According to TitleMax, consumers can receive a title loan of up to $10,000. TitleMax is privately owned, and currently has more than 1,000 locations in 18 states. A number of states do not allow title loans.

TitleMax has been under a CFPB Order since September 26, 2016, for its lending and debt-collection practices. In the 2016 Order, the CFPB found that store employees, as part of their sales pitch for the company’s 30-day loans, offered consumers a “monthly option” for making loan payments and misrepresented the true cost of its loans if the consumers renewed loans multiple times. The CFPB also found that the company engaged in illegal high-pressure debt collection practices. The CFPB ordered the company to stop its unlawful practices and pay a $9 million penalty.

According to the CFPB, title loans loans causes many borrowers to end up with unaffordable payments, and have to choose among defaulting, reborrowing, or skipping other financial obligations like rent, food, or medical care.

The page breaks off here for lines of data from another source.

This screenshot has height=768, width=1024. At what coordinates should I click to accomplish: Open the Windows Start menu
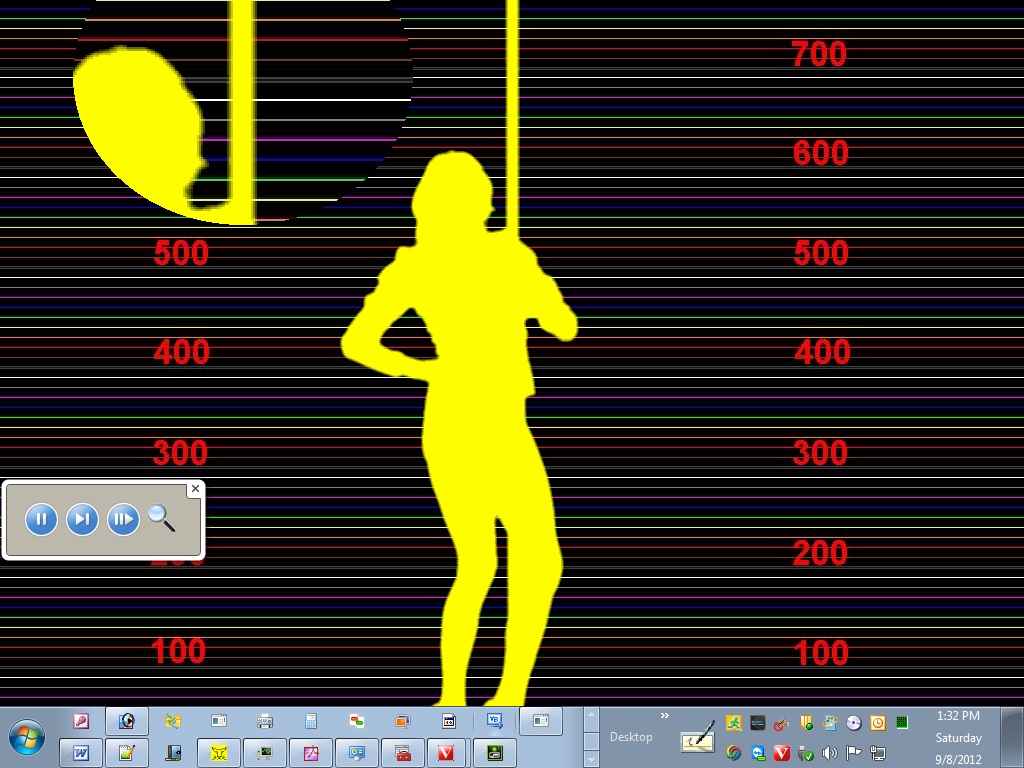27,737
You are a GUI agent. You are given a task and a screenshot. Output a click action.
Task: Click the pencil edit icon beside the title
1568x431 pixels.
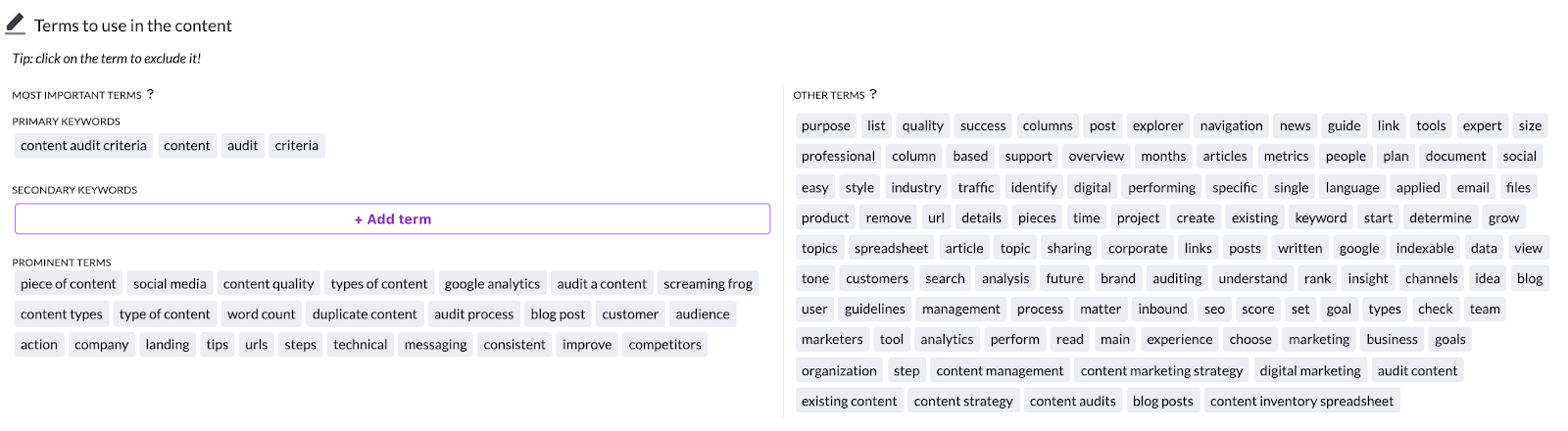click(16, 24)
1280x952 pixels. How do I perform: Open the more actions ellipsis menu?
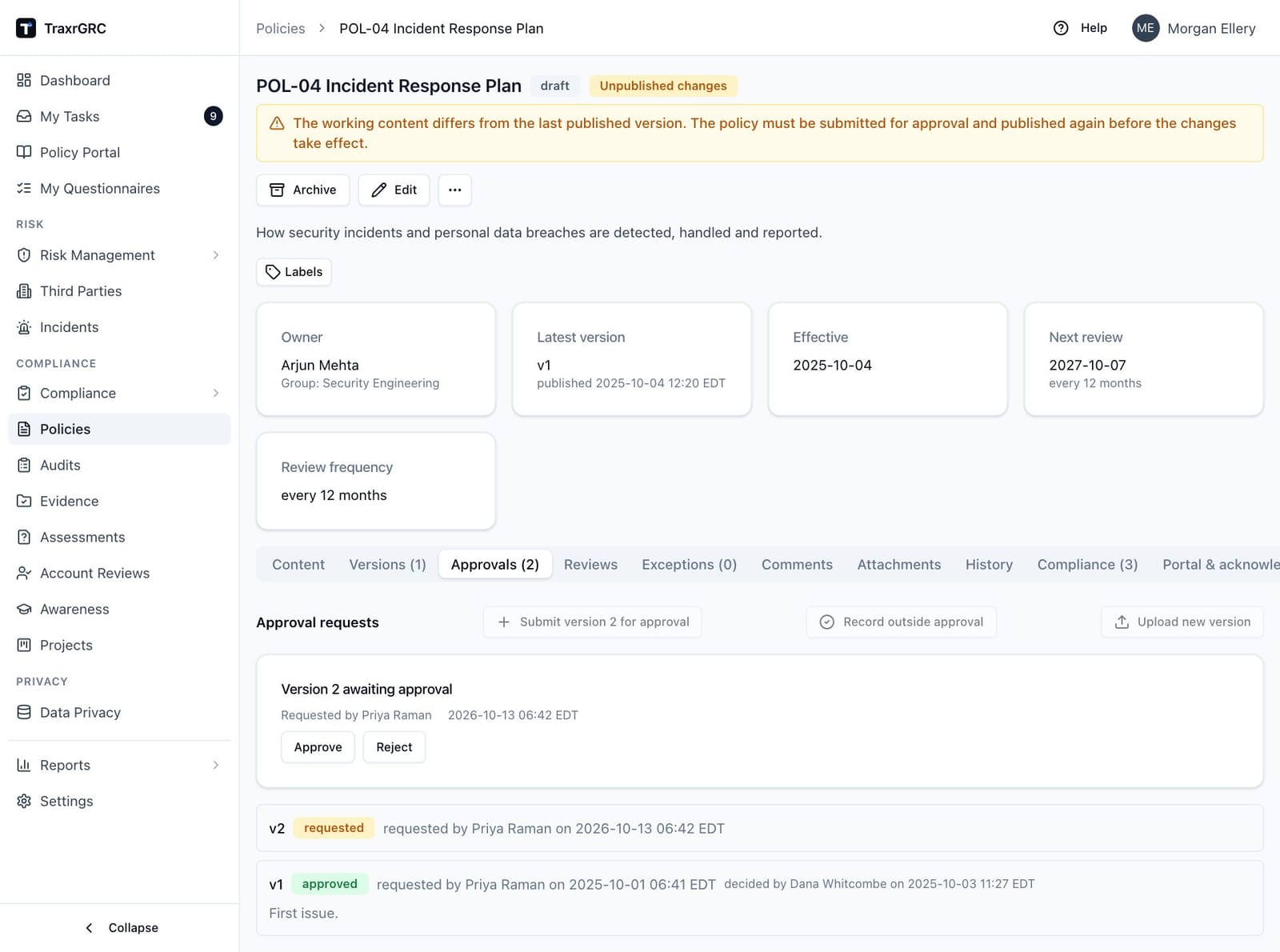point(454,190)
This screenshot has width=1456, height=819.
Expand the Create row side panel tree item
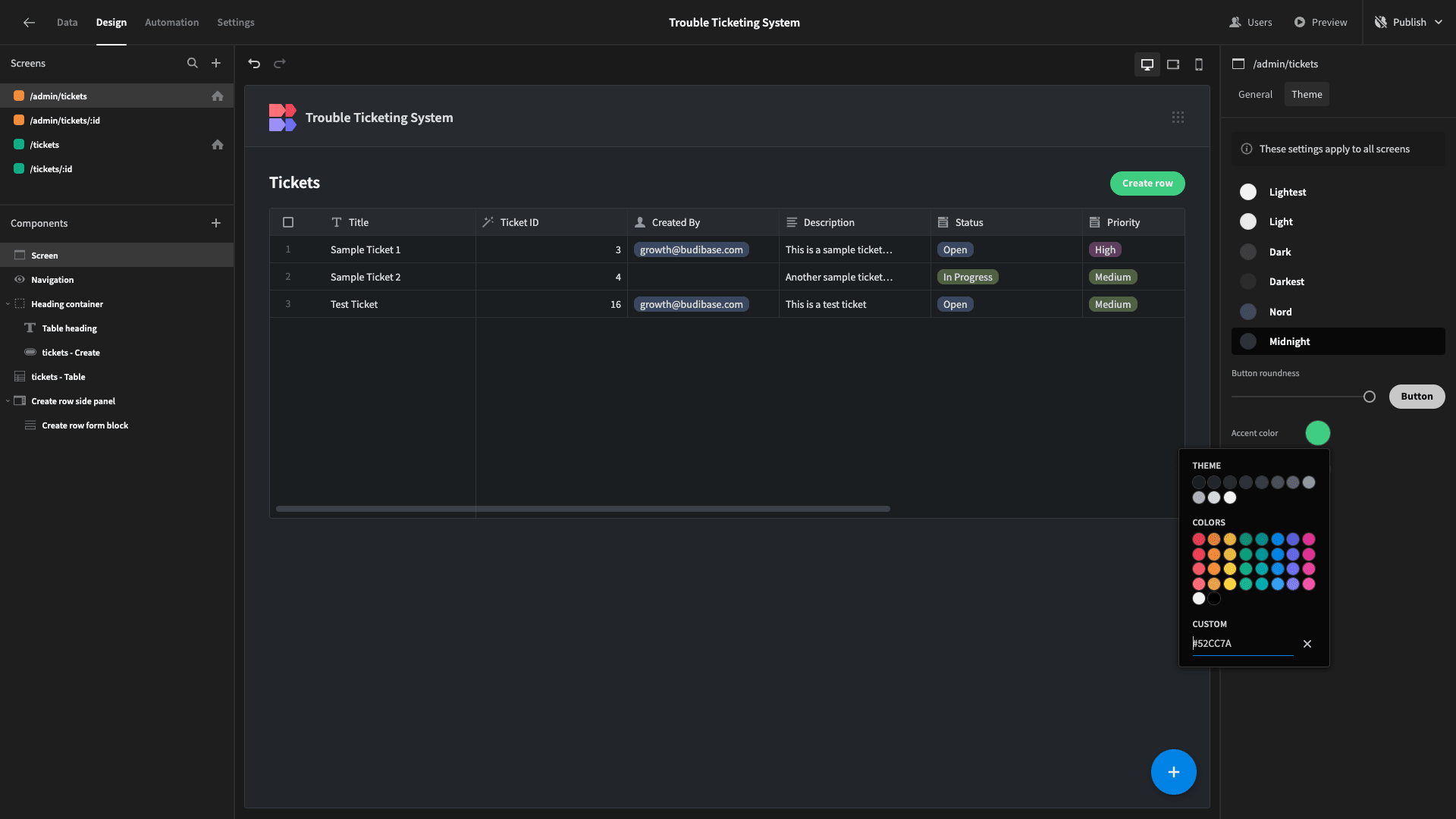7,401
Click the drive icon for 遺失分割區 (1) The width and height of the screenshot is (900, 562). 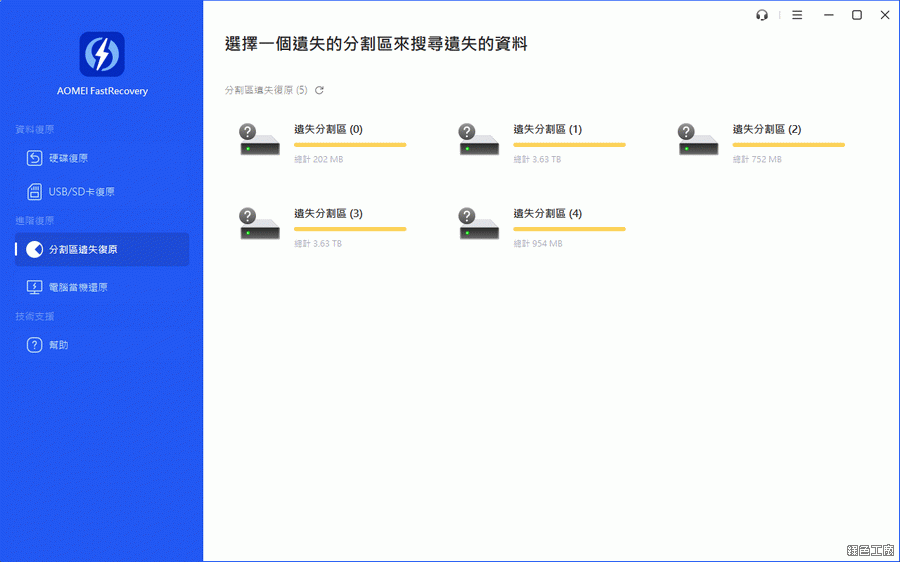tap(479, 141)
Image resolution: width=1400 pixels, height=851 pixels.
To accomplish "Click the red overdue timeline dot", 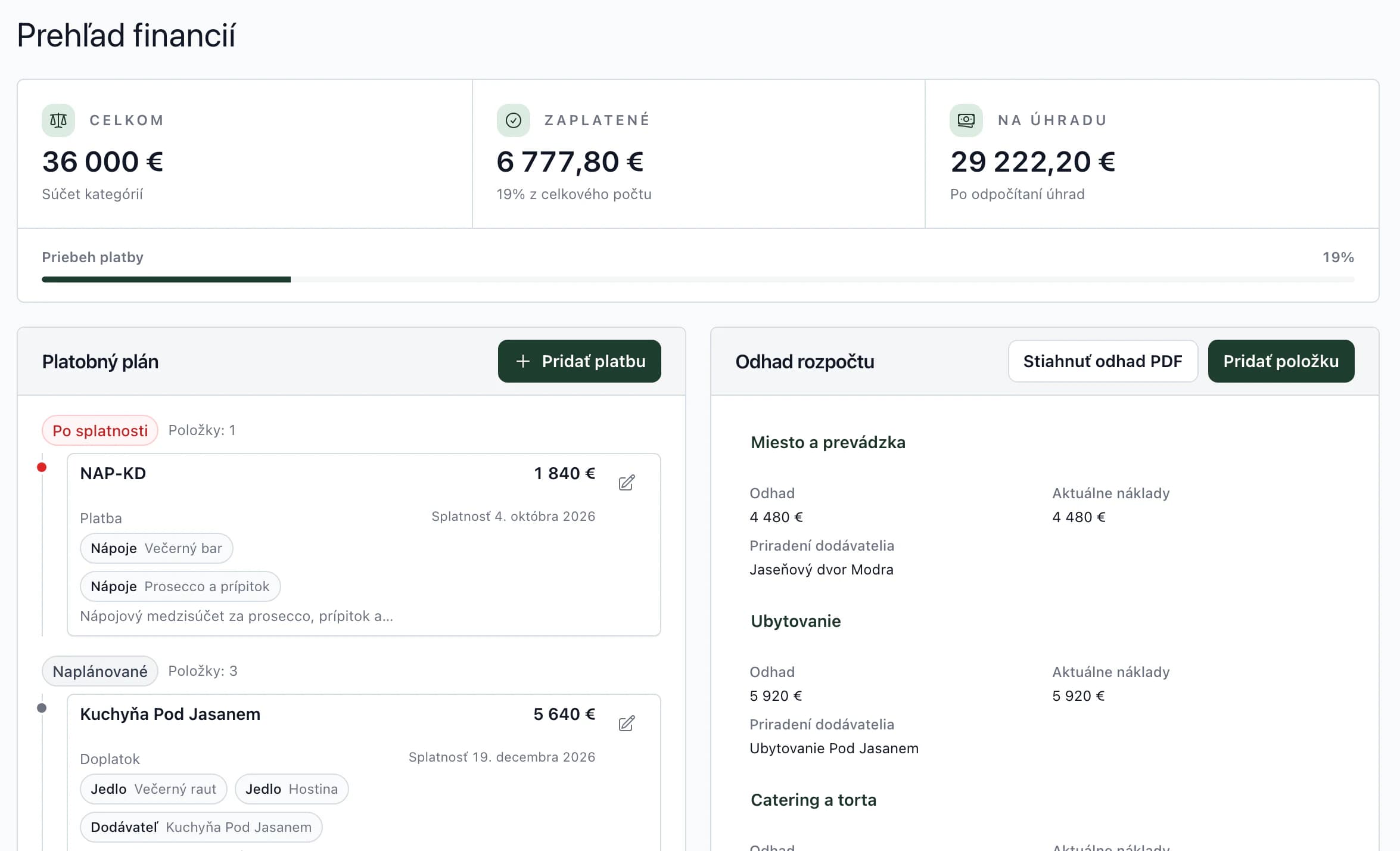I will [x=42, y=467].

The dangers of title and other predatory loans to military families were laid out in a 2006 Department of Defense  report that noted that predatory lending “undermines military readiness, harms the morale of troops and their families, and adds to the cost of fielding an all-volunteer fighting force.” The response of Congress was to pass the Military Lending Act, which took effect in 2007.

In recent years, the CFPB has pursued Military Lending Act claims against multiple entities, including the nation’s largest pawn lender as well as an online lender. The CFPB also shut down a lender for repeat offenses against military families.

The bureau has come under fire over the years with House Republicans, now in the majority, vowing to put the regulatory body under the microscope.

Attorneys General in Delaware and other states, along withanother federal agency were able to provide some reimbursement to military families over practices of a now-defunct jewelry store chain. Delaware received a portion of the settlement.